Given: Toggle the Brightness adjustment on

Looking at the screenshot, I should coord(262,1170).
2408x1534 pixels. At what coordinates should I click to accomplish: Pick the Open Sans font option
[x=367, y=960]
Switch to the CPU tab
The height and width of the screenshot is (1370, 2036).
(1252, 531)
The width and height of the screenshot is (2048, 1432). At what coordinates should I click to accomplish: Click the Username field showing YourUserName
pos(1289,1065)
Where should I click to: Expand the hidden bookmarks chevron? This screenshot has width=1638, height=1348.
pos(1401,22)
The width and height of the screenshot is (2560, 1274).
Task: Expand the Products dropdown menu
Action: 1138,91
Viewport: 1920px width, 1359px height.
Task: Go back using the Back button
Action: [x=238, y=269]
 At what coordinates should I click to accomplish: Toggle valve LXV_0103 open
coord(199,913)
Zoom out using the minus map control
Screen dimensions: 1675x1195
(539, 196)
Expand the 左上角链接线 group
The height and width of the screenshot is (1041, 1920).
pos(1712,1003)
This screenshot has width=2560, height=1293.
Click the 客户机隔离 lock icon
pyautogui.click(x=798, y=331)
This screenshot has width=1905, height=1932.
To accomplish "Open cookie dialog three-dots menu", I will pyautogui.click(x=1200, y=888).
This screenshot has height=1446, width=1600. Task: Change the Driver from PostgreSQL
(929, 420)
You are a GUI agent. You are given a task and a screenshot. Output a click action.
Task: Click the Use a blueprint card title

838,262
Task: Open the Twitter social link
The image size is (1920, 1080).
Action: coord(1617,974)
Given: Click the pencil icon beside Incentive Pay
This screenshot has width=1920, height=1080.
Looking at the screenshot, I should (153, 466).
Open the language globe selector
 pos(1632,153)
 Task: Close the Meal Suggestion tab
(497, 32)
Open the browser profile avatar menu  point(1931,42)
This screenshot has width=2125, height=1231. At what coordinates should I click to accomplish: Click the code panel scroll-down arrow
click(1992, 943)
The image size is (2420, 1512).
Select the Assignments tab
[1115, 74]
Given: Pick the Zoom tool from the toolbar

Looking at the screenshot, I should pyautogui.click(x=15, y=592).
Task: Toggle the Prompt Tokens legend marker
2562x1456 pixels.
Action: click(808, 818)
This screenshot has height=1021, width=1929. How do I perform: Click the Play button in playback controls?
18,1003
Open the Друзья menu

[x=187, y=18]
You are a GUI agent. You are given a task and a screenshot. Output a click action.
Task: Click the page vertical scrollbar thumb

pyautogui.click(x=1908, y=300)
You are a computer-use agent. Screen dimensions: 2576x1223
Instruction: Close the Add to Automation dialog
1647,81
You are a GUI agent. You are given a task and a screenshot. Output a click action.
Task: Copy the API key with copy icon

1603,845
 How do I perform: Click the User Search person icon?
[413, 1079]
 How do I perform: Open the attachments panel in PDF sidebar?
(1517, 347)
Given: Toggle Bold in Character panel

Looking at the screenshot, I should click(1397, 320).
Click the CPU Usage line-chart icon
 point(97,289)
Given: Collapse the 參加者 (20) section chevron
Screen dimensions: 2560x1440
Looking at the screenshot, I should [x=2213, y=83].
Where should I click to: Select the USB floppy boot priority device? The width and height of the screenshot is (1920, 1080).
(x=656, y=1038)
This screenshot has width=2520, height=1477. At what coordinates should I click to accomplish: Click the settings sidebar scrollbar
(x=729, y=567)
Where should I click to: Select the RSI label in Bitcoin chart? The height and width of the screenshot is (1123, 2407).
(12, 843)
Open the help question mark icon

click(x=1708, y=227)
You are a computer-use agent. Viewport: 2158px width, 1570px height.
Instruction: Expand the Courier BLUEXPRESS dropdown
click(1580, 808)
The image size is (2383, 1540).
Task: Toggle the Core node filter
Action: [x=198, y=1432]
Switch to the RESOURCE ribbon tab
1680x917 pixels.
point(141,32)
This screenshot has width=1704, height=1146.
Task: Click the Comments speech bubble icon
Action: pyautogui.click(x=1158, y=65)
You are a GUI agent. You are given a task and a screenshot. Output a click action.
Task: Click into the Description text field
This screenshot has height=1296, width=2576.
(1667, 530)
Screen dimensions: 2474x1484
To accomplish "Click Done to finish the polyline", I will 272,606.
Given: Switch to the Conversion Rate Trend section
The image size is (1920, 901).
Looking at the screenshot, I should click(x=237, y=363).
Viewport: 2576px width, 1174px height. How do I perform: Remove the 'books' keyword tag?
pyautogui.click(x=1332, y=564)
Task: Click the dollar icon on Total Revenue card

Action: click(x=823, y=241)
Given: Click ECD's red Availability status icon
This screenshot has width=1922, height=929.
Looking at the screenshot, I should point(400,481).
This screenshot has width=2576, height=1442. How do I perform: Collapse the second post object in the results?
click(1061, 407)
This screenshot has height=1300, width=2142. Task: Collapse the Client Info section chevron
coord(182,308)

TASK DESCRIPTION:
Would you please transcribe the records above in full and exactly?

ANSWER SPACE:
Given: Toggle the Brightness adjustment on

Looking at the screenshot, I should coord(262,1170).
2408x1534 pixels. At what coordinates should I click to accomplish: Pick the Open Sans font option
[x=367, y=960]
Switch to the CPU tab
The height and width of the screenshot is (1370, 2036).
(1252, 531)
The width and height of the screenshot is (2048, 1432). At what coordinates should I click to accomplish: Click the Username field showing YourUserName
pos(1289,1065)
Where should I click to: Expand the hidden bookmarks chevron? This screenshot has width=1638, height=1348.
pos(1401,22)
The width and height of the screenshot is (2560, 1274).
Task: Expand the Products dropdown menu
Action: 1138,91
Viewport: 1920px width, 1359px height.
Task: Go back using the Back button
Action: [x=238, y=269]
 At what coordinates should I click to accomplish: Toggle valve LXV_0103 open
coord(199,913)
Zoom out using the minus map control
Screen dimensions: 1675x1195
(539, 196)
Expand the 左上角链接线 group
The height and width of the screenshot is (1041, 1920).
pos(1712,1003)
This screenshot has width=2560, height=1293.
Click the 客户机隔离 lock icon
pyautogui.click(x=798, y=331)
This screenshot has width=1905, height=1932.
To accomplish "Open cookie dialog three-dots menu", I will pyautogui.click(x=1200, y=888).
This screenshot has height=1446, width=1600. Task: Change the Driver from PostgreSQL
(929, 420)
You are a GUI agent. You are given a task and a screenshot. Output a click action.
Task: Click the Use a blueprint card title

838,262
Task: Open the Twitter social link
The image size is (1920, 1080).
Action: coord(1617,974)
Given: Click the pencil icon beside Incentive Pay
This screenshot has width=1920, height=1080.
Looking at the screenshot, I should (153, 466).
Open the language globe selector
 pos(1632,153)
 Task: Close the Meal Suggestion tab
(497, 32)
Open the browser profile avatar menu  point(1931,42)
This screenshot has width=2125, height=1231. At what coordinates should I click to accomplish: Click the code panel scroll-down arrow
click(1992, 943)
The image size is (2420, 1512).
Select the Assignments tab
[1115, 74]
Given: Pick the Zoom tool from the toolbar

Looking at the screenshot, I should pyautogui.click(x=15, y=592).
Task: Toggle the Prompt Tokens legend marker
2562x1456 pixels.
Action: click(808, 818)
This screenshot has height=1021, width=1929. How do I perform: Click the Play button in playback controls?
18,1003
Open the Друзья menu

[x=187, y=18]
You are a GUI agent. You are given a task and a screenshot. Output a click action.
Task: Click the page vertical scrollbar thumb

pyautogui.click(x=1908, y=300)
You are a computer-use agent. Screen dimensions: 2576x1223
Instruction: Close the Add to Automation dialog
1647,81
You are a GUI agent. You are given a task and a screenshot. Output a click action.
Task: Copy the API key with copy icon

1603,845
 How do I perform: Click the User Search person icon?
[413, 1079]
 How do I perform: Open the attachments panel in PDF sidebar?
(1517, 347)
Given: Toggle Bold in Character panel

Looking at the screenshot, I should click(1397, 320).
Click the CPU Usage line-chart icon
 point(97,289)
Given: Collapse the 參加者 (20) section chevron
Screen dimensions: 2560x1440
Looking at the screenshot, I should [x=2213, y=83].
Where should I click to: Select the USB floppy boot priority device? The width and height of the screenshot is (1920, 1080).
(x=656, y=1038)
This screenshot has width=2520, height=1477. At what coordinates should I click to accomplish: Click the settings sidebar scrollbar
(x=729, y=567)
Where should I click to: Select the RSI label in Bitcoin chart? The height and width of the screenshot is (1123, 2407).
(12, 843)
Open the help question mark icon

click(x=1708, y=227)
You are a computer-use agent. Viewport: 2158px width, 1570px height.
Instruction: Expand the Courier BLUEXPRESS dropdown
click(1580, 808)
The image size is (2383, 1540).
Task: Toggle the Core node filter
Action: [x=198, y=1432]
Switch to the RESOURCE ribbon tab
1680x917 pixels.
point(141,32)
This screenshot has width=1704, height=1146.
Task: Click the Comments speech bubble icon
Action: pyautogui.click(x=1158, y=65)
You are a GUI agent. You are given a task and a screenshot. Output a click action.
Task: Click into the Description text field
This screenshot has height=1296, width=2576.
(1667, 530)
Screen dimensions: 2474x1484
To accomplish "Click Done to finish the polyline", I will 272,606.
Given: Switch to the Conversion Rate Trend section
The image size is (1920, 901).
Looking at the screenshot, I should click(x=237, y=363).
Viewport: 2576px width, 1174px height. How do I perform: Remove the 'books' keyword tag?
pyautogui.click(x=1332, y=564)
Task: Click the dollar icon on Total Revenue card

Action: click(x=823, y=241)
Given: Click ECD's red Availability status icon
This screenshot has width=1922, height=929.
Looking at the screenshot, I should point(400,481).
This screenshot has width=2576, height=1442. How do I perform: Collapse the second post object in the results?
click(1061, 407)
This screenshot has height=1300, width=2142. Task: Collapse the Client Info section chevron
coord(182,308)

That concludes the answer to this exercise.